[Voci per individuare testo ed elementi]
┄┄┄┄┄┄┄┄┄┄┄┄┄┄┄┄┄┄┄┄

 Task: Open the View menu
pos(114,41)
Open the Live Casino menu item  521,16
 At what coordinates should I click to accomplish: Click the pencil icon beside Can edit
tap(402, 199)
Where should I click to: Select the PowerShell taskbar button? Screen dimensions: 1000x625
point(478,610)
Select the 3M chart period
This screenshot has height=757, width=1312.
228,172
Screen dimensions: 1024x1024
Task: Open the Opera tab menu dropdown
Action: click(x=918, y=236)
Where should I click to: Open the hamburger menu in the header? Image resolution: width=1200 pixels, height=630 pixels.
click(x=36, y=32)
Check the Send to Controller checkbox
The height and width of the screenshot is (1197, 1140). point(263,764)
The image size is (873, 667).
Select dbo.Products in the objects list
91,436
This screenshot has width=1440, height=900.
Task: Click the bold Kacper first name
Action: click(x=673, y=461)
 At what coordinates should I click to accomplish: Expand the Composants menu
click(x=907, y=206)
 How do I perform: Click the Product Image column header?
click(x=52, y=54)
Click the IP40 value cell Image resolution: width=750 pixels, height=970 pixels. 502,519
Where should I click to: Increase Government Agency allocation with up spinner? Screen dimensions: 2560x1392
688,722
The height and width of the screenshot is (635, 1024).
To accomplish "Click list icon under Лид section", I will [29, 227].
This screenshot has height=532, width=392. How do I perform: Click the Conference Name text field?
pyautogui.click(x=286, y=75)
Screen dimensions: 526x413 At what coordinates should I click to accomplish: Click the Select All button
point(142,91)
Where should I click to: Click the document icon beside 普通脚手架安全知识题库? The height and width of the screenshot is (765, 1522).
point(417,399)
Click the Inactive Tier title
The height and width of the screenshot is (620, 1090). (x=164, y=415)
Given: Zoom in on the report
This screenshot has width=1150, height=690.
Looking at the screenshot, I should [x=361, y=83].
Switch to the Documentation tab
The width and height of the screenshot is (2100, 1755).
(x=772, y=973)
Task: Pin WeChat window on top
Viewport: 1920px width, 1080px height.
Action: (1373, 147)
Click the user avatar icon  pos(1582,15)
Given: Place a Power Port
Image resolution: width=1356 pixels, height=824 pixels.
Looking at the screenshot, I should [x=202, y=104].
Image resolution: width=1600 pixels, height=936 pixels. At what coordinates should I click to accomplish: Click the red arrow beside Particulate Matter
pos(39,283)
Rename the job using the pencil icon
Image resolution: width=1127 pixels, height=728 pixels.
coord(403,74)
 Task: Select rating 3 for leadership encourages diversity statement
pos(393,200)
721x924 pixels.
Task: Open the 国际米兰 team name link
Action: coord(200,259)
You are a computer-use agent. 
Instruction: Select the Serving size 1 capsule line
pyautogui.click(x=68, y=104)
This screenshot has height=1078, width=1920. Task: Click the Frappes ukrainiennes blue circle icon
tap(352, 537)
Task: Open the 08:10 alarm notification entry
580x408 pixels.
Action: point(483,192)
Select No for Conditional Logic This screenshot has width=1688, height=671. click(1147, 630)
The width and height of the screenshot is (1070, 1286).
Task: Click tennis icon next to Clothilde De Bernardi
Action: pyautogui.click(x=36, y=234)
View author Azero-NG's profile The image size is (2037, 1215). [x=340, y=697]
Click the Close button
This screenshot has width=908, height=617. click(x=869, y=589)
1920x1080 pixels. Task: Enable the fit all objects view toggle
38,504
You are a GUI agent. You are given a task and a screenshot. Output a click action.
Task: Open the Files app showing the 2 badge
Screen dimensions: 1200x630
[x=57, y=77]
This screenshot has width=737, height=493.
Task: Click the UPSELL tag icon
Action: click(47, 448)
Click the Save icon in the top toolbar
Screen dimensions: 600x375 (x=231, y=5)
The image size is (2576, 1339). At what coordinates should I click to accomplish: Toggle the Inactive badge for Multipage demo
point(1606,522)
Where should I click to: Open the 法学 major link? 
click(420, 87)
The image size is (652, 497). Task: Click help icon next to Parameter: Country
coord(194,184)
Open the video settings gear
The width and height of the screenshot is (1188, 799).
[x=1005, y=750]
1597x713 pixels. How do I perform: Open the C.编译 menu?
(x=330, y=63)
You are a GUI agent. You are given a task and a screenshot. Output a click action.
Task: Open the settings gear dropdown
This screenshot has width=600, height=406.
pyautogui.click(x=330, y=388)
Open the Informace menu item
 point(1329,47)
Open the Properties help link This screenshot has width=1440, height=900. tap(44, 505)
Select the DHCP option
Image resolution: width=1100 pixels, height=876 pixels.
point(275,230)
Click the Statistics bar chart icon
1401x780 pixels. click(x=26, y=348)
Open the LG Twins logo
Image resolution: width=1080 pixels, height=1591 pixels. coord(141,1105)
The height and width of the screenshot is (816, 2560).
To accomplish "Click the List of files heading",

┄┄┄┄┄┄┄┄┄┄┄┄┄┄┄┄┄┄┄┄

Compito scritto
Riscrivi tutte le voci riportate sopra, cambiando "Select" in "Choose" e lasciando invariato tutto il resto.

Soluzione
 Task: Open the View menu
pos(114,41)
Open the Live Casino menu item  521,16
 At what coordinates should I click to accomplish: Click the pencil icon beside Can edit
tap(402, 199)
Where should I click to: Choose the PowerShell taskbar button? Screen dimensions: 1000x625
point(478,610)
Choose the 3M chart period
This screenshot has height=757, width=1312.
228,172
Screen dimensions: 1024x1024
Task: Open the Opera tab menu dropdown
Action: click(x=918, y=236)
Where should I click to: Open the hamburger menu in the header? Image resolution: width=1200 pixels, height=630 pixels.
click(x=36, y=32)
Check the Send to Controller checkbox
The height and width of the screenshot is (1197, 1140). point(263,764)
The image size is (873, 667).
Choose dbo.Products in the objects list
91,436
This screenshot has width=1440, height=900.
Task: Click the bold Kacper first name
Action: click(x=673, y=461)
 At what coordinates should I click to accomplish: Expand the Composants menu
click(x=907, y=206)
 How do I perform: Click the Product Image column header?
click(x=52, y=54)
Click the IP40 value cell Image resolution: width=750 pixels, height=970 pixels. 502,519
Where should I click to: Increase Government Agency allocation with up spinner? Screen dimensions: 2560x1392
688,722
The height and width of the screenshot is (635, 1024).
To accomplish "Click list icon under Лид section", I will [29, 227].
This screenshot has height=532, width=392. How do I perform: Click the Conference Name text field?
pyautogui.click(x=286, y=75)
Screen dimensions: 526x413 At what coordinates should I click to accomplish: Click the Choose All button
point(142,91)
Where should I click to: Click the document icon beside 普通脚手架安全知识题库? The height and width of the screenshot is (765, 1522).
point(417,399)
Click the Inactive Tier title
The height and width of the screenshot is (620, 1090). (x=164, y=415)
Given: Zoom in on the report
This screenshot has width=1150, height=690.
Looking at the screenshot, I should [x=361, y=83].
Switch to the Documentation tab
The width and height of the screenshot is (2100, 1755).
(x=772, y=973)
Task: Pin WeChat window on top
Viewport: 1920px width, 1080px height.
Action: (1373, 147)
Click the user avatar icon  pos(1582,15)
Given: Place a Power Port
Image resolution: width=1356 pixels, height=824 pixels.
Looking at the screenshot, I should [x=202, y=104].
Image resolution: width=1600 pixels, height=936 pixels. At what coordinates should I click to accomplish: Click the red arrow beside Particulate Matter
pos(39,283)
Rename the job using the pencil icon
Image resolution: width=1127 pixels, height=728 pixels.
coord(403,74)
 Task: Choose rating 3 for leadership encourages diversity statement
pos(393,200)
721x924 pixels.
Task: Open the 国际米兰 team name link
Action: coord(200,259)
You are a computer-use agent. 
Instruction: Choose the Serving size 1 capsule line
pyautogui.click(x=68, y=104)
This screenshot has height=1078, width=1920. Task: Click the Frappes ukrainiennes blue circle icon
tap(352, 537)
Task: Open the 08:10 alarm notification entry
580x408 pixels.
Action: point(483,192)
Choose No for Conditional Logic This screenshot has width=1688, height=671. click(1147, 630)
The width and height of the screenshot is (1070, 1286).
Task: Click tennis icon next to Clothilde De Bernardi
Action: pyautogui.click(x=36, y=234)
View author Azero-NG's profile The image size is (2037, 1215). [x=340, y=697]
Click the Close button
This screenshot has width=908, height=617. click(x=869, y=589)
1920x1080 pixels. Task: Enable the fit all objects view toggle
38,504
You are a GUI agent. You are given a task and a screenshot. Output a click action.
Task: Open the Files app showing the 2 badge
Screen dimensions: 1200x630
[x=57, y=77]
This screenshot has width=737, height=493.
Task: Click the UPSELL tag icon
Action: click(47, 448)
Click the Save icon in the top toolbar
Screen dimensions: 600x375 (x=231, y=5)
The image size is (2576, 1339). At what coordinates should I click to accomplish: Toggle the Inactive badge for Multipage demo
point(1606,522)
Where should I click to: Open the 法学 major link? 
click(420, 87)
The image size is (652, 497). Task: Click help icon next to Parameter: Country
coord(194,184)
Open the video settings gear
The width and height of the screenshot is (1188, 799).
[x=1005, y=750]
1597x713 pixels. How do I perform: Open the C.编译 menu?
(x=330, y=63)
You are a GUI agent. You are given a task and a screenshot. Output a click action.
Task: Open the settings gear dropdown
This screenshot has width=600, height=406.
pyautogui.click(x=330, y=388)
Open the Informace menu item
 point(1329,47)
Open the Properties help link This screenshot has width=1440, height=900. tap(44, 505)
Choose the DHCP option
Image resolution: width=1100 pixels, height=876 pixels.
point(275,230)
Click the Statistics bar chart icon
1401x780 pixels. click(x=26, y=348)
Open the LG Twins logo
Image resolution: width=1080 pixels, height=1591 pixels. coord(141,1105)
The height and width of the screenshot is (816, 2560).
To accomplish "Click the List of files heading",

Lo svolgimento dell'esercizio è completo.